How to replicate data using Uniq or awk

Hi,

I have this scenario; where there are two classes:- apple and orange.

1,2,3,4,5,6,apple
1,1,0,4,2,3,apple
1,3,3,3,3,4,apple
1,1,1,1,1,1,orange
1,2,3,1,1,1,orange

Basically for apple, i have 3 entries in the file, and for orange, I have 2 entries. Im trying to edit the file and find way to replicate the orange data to make it 3 entries.

Output:-
1,2,3,4,5,6,apple
1,1,0,4,2,3,apple
1,3,3,3,3,4,apple
1,1,1,1,1,1,orange
1,2,3,1,1,1,orange
1,1,1,1,1,1,orange

This would make it balance for both number of line contains apple and orange.
I have tried using Uniq but cant figure out further from that.

Please advise. THanks.

How do you decide which "orange" line to duplicate? Is it always the first one?

Will it always be 3 and 2, or do those quantities vary? Is there other data in the file as well, or is that everything in the file?

you mean you wanna replicate line 4 as line 6??
if so use...
head -4|tail -1 filename >> filename
this appends line 4 as line 6 in you file..

Hi,

How do you decide which "orange" line to duplicate?
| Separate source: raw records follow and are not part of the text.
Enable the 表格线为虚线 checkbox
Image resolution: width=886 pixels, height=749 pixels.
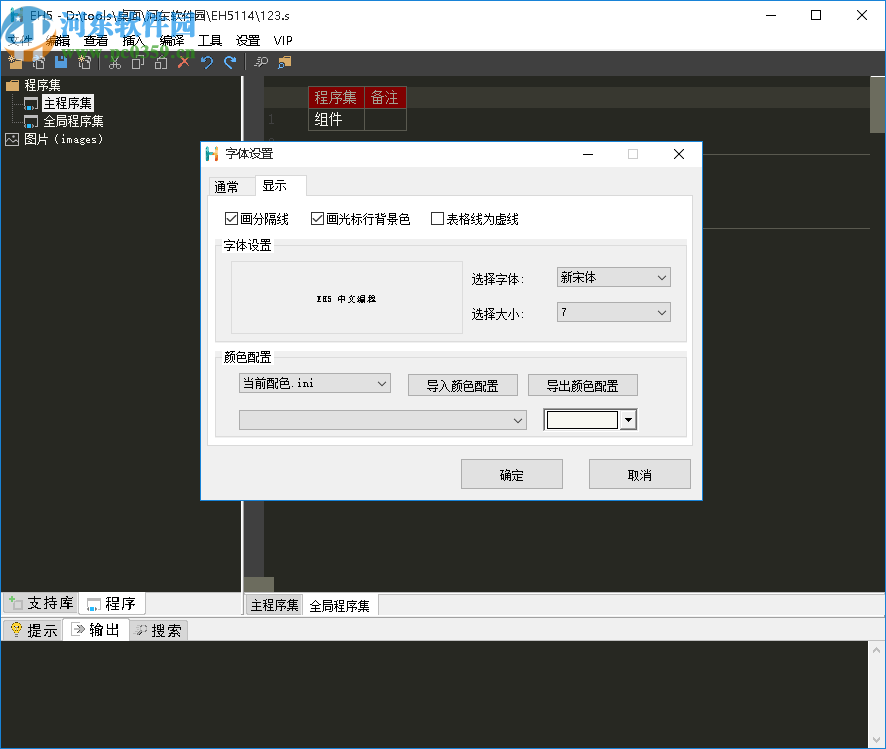pyautogui.click(x=437, y=218)
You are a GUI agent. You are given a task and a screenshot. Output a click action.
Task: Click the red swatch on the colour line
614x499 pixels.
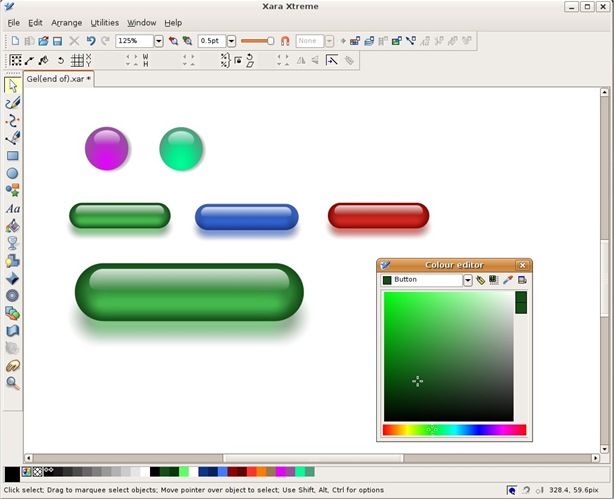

Is it always the first one?
> It is always taking from the first one.
E.g if the data have

1,2,3,4,5,6,apple
1,1,0,4,2,3,apple
1,3,3,3,3,4,apple
1,1,0,4,2,3,apple
1,3,3,3,3,4,apple
1,1,1,1,1,1,orange
1,2,3,1,1,1,orange

So, it will have repeated of orange dataset from the first occurrence of orange until it fulfill the similar number of items of orange as apple:-
1,2,3,4,5,6,apple
1,1,0,4,2,3,apple
1,3,3,3,3,4,apple
1,1,0,4,2,3,apple
1,3,3,3,3,4,apple
1,1,1,1,1,1,orange
1,2,3,1,1,1,orange
1,1,1,1,1,1,orange
1,2,3,1,1,1,orange
1,1,1,1,1,1,orange

Will it always be 3 and 2, or do those quantities vary? Is there other data in the file as well, or is that everything in the file?
>The number can be 0,1,...100,.all the integers but no negative numbers.
The real data in the file contains more than 6 numbers with ",". There can be up to hundreds of numbers with ",". But i think it would be similar case handle using this small data example?

Thanks.

Try this:

awk -F, '
        /apple/ { applecount++ }
        /orange/ { orangedata[++orangecount]=$0 }
        1 # print the line
        END {
                for (i=orangecount;i<applecount;i++) {
                        print orangedata[(i%orangecount)+1]
                }
        }
'

try below perl script

sub RepeatArray{
	$ref=shift;
	@arr=@$ref;
	$num=shift;
	$len=$#arr+1;
	for($i=$len;$i<$num;$i++){
		$arr[$i]=$arr[$i%$len];
	}
	return \@arr;
}
$file=shift;
open(FH,"<$file");
while(<FH>){
	@arr=split(",",$_);
	$temp=$arr[$#arr];
	$_=~tr/\n//d;
	if($hash{$temp}){
		$hash{$temp}=sprintf("%s/%s",$hash{$temp},$_);
	}
	else{
		$hash{$temp}=$_;
	}
	$h{$arr[$#arr]}++;
}
close(FH);
@sum=sort {$b<=>$a;} values %h;
$max=$sum[0];
for $key (keys %hash){
	@arr=split("/",$hash{$key});
	$ref=RepeatArray(\@arr,$max);
	@res=@$ref;
	for($i=0;$i<=$#res;$i++){
		print $res[$i],"\n";
	}
}